A superficial look at the first Razer Edition from Lenovo shows the
familiar Y series chassis, with only the accent color changing from red
to Razer’s signature green (along with new multichromatic lighting
giving off a glow from underneath the case).
Adding the Razer aesthetic will be just the start for Lenovo,
however, as the big Chinese company is conscious of how savvy gamers are
and promises this partnership is about more than just marketing. Future
Lenovo gaming PCs will also benefit from Razer’s software expertise,
which has been demonstrated with things like Razer Comms, Synapse, and
Cortex, a suite of useful tools for managing and optimizing settings for
games.
Razer also has a loyal and vocal fan base, which Lenovo says will be
heeded in the development and refinement of future products.
Gaming is “one area of the PC market that’s actually growing,”

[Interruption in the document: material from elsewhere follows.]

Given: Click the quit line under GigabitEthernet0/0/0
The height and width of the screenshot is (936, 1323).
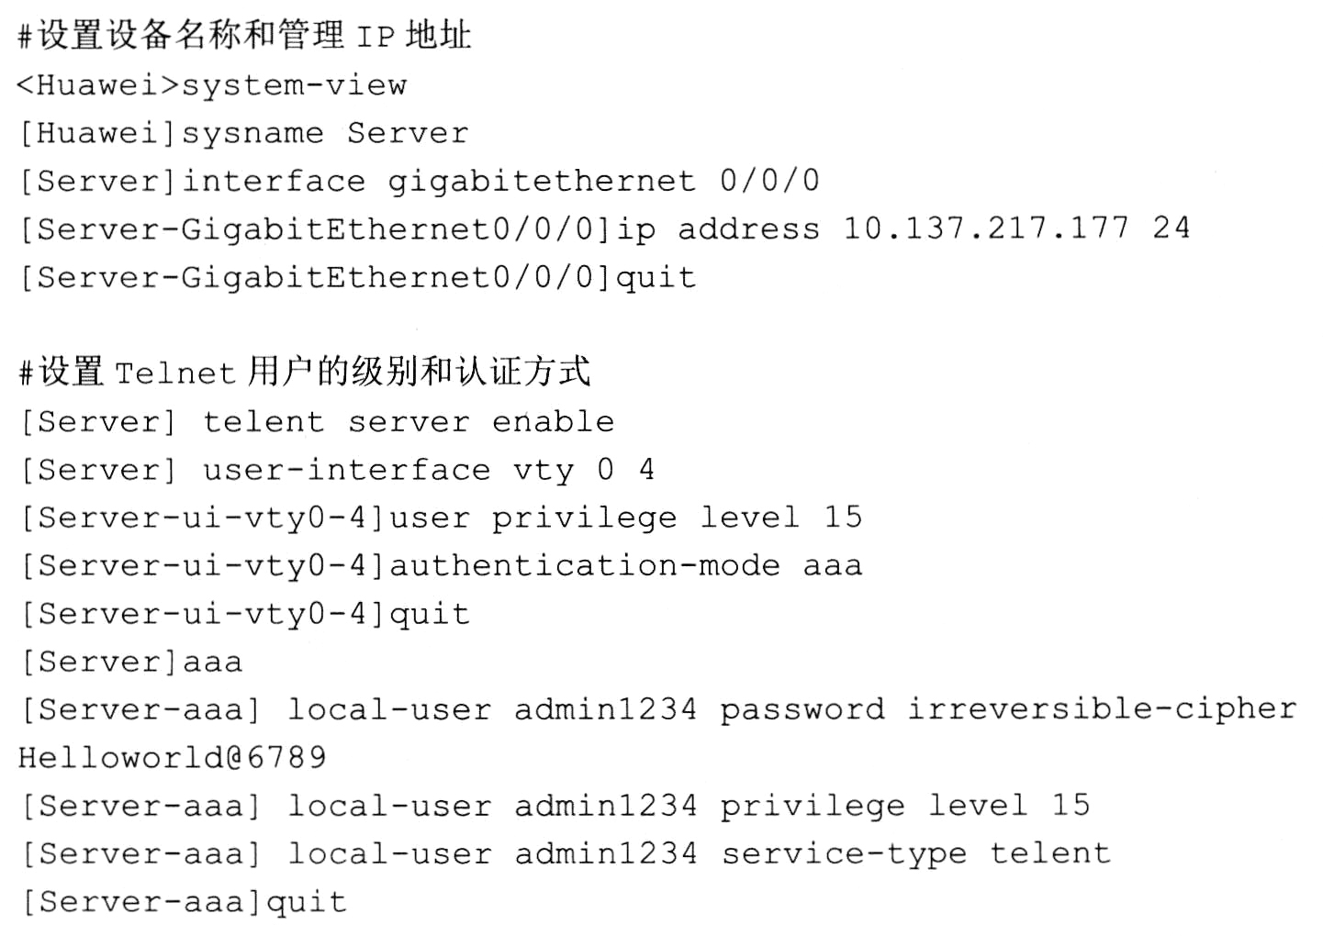Looking at the screenshot, I should click(x=357, y=277).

Lenovo’s Victor Rios tells The Verge, “and for us, what’s also been
exciting, is that it’s relatively stable.” As the company’s vice
president and general manager for workstation and gaming computers, he’s
leading this new initiative.
Along with fellow PC makers Acer and Asus, Lenovo is making a big bet
on gaming as a driver for renewed sales of high-end PCs that command
healthier profit margins. The esteem in which Razer’s gaming keyboards
and mice are held should help spur that, though Rios acknowledges that
many of the most committed gamers will still prefer to build their own
gaming rig.
Lenovo’s Razer Edition PCs will be about combining the convenience of
not having to chase down every single component yourself with the
astute design choices that only a seasoned gamer will make. That means
no software bloat, no superfluous extras (kaleidoscopic LED lights
excepted), just a focus on great performance and reliability. Such is
the plan, anyway.
Razer and Lenovo also see a lot of potential in virtual reality
applications as catalysts for purchases of more powerful PCs — which
might bring a more casual consumer to the high-end PC market. Together,
the two companies will try to capitalize on these trends by working
jointly on developing new product categories as their collaboration
deepens through 2016.
The first officially announced PCs from this partnership will launch
at CES 2016 in Las Vegas in January, to be followed by a gradual
expansion as the year progresses. Razer isn’t tying itself to Lenovo in
any exclusive way, but this is going to be the focus of its efforts for
the foreseeable future.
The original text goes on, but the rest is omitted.